During the initial period of the project, I have focused on the experiments described in Aim 1 and 2 and have finalized the experiments of Aim 3. Below I describe in detail work provided during this initial period in order to achieve the following deliverables.
Aim 1 : The initial results from my team demonstrate that there is a synergy between gain and loss of function of C9orf72. We have lowered the expression of C9orf72 through the usage of antisense oligonucleotides and co-expressed one of the most prevalent pathological dipeptide repeats (DPRs), GP100. Lowered expression of C9orf72 is accompanied by accumulation and aggregation of GP100 with autophagy activation by rapamycin capable of reducing DPR aggregation and motor deficits. Furthermore, we observed selective motor neuron degeneration at the level of the spinal cord upon co-expression of GP100 alongside C9orf72 reduced levels. We demonstrate by genetic experiments and proteomics results that this motor neuron death is due to mitochondrial-dependent activation of apoptosis specifically in motor neurons. This is the first vertebrate model to replicate pathological features observed in ALS patients carrying the C9orf72 repeats where both lowered C9orf72 expression and dipeptide repeat pathological features are observed. We have also developed a number of deletion mutants for C9orf72 and have identified a zebrafish homozygous mutant with adult-onset degeneration and reduced viability. Overexpression of DPRs in this mutant line leads to exacerbated toxicity and motor deficits confirming the synergy of gain and loss of function for the C9orf72 mutation.
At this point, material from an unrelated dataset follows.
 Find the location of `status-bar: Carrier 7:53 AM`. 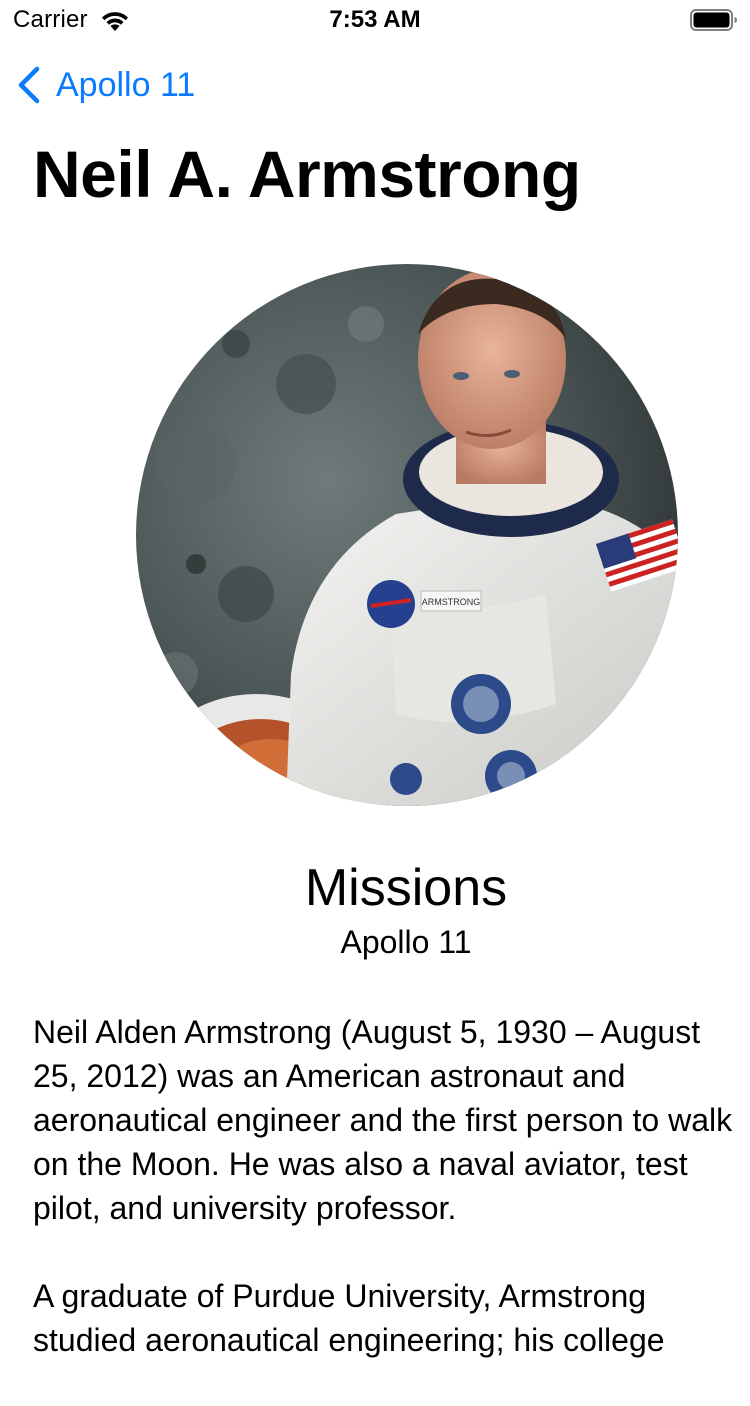

status-bar: Carrier 7:53 AM is located at coordinates (375, 20).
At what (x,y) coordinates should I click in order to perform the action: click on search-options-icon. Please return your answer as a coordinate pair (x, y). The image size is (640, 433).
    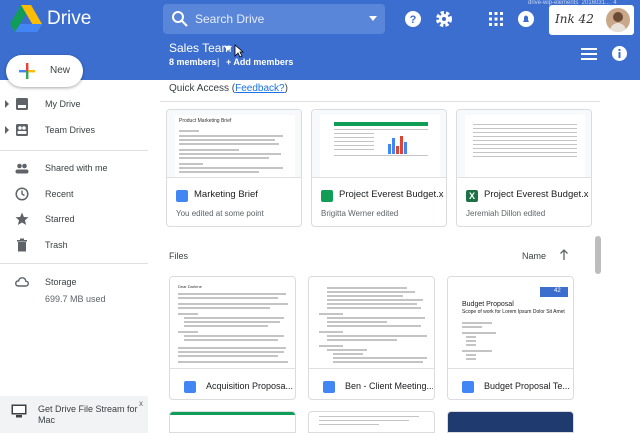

We have developed a FUS deletion mutant line where we observe motor features associated with lowered evoked and spontaneous swimming and reduced viability at the larval stages of FUS deletion mutants where the expression of FUS has been inactivated. Importantly, in concordance with results observed in mouse model, we observed muscle defects in the FUS knockout model associated with alterations at the mitochondrial transcription with lowered rates of mitochondrial respiration measured in zebrafish homozygous mutants. Indeed a proteomics analysis reveals metabolic deficits that we are currently validating in this model as well as in pathological samples and biopsies from patients carrying FUS mutations. Similarly, we have developed zebrafish deletion mutants for the two TDP-43 orthologues in zebrafish. Unlike C9orf72 and FUS these deletion mutants do not display any major motor deficits. We are currently crossing these deletion mutants with an ALS-related mutant TDP-43 transgenic line developed by my team. Moreover, for the TDP-43 and FUS, we are currently developing kockin models that target to delete the Nuclear Localization Signal of the zebrafish FUS. Finally, we are also in the process of developing deletion line for the TBK1 gene and analyzing the phenotypic features of these mutant zebrafish.
Aim 2 : To define common pathogenic mechanisms we have assessed the autophagy response in the models described in Aim 1. Zebrafish with combined gain and loss of function of C9orf72 display altered rated of autophagic flux as measured by the LC3 GFP/RFP probe. Similarly, there is an altered upregulation of the autophagy regulator, SQSTM1/p62 with these deficits rescued upon treatment with an activator of autophagy, the mTOR inhibitor, rapamycin.
Aim 3: As mentioned above, apart rapamycin we have identified compounds that lower the neuromuscular deficits. These include the mitophagy activator, urolithin as well as the acetyl-carnitine that targets the metabolic deficits in ALS. In collaboration with clinicians, we have initiated a small clinical trial for salbutamol that targets the ER stress response.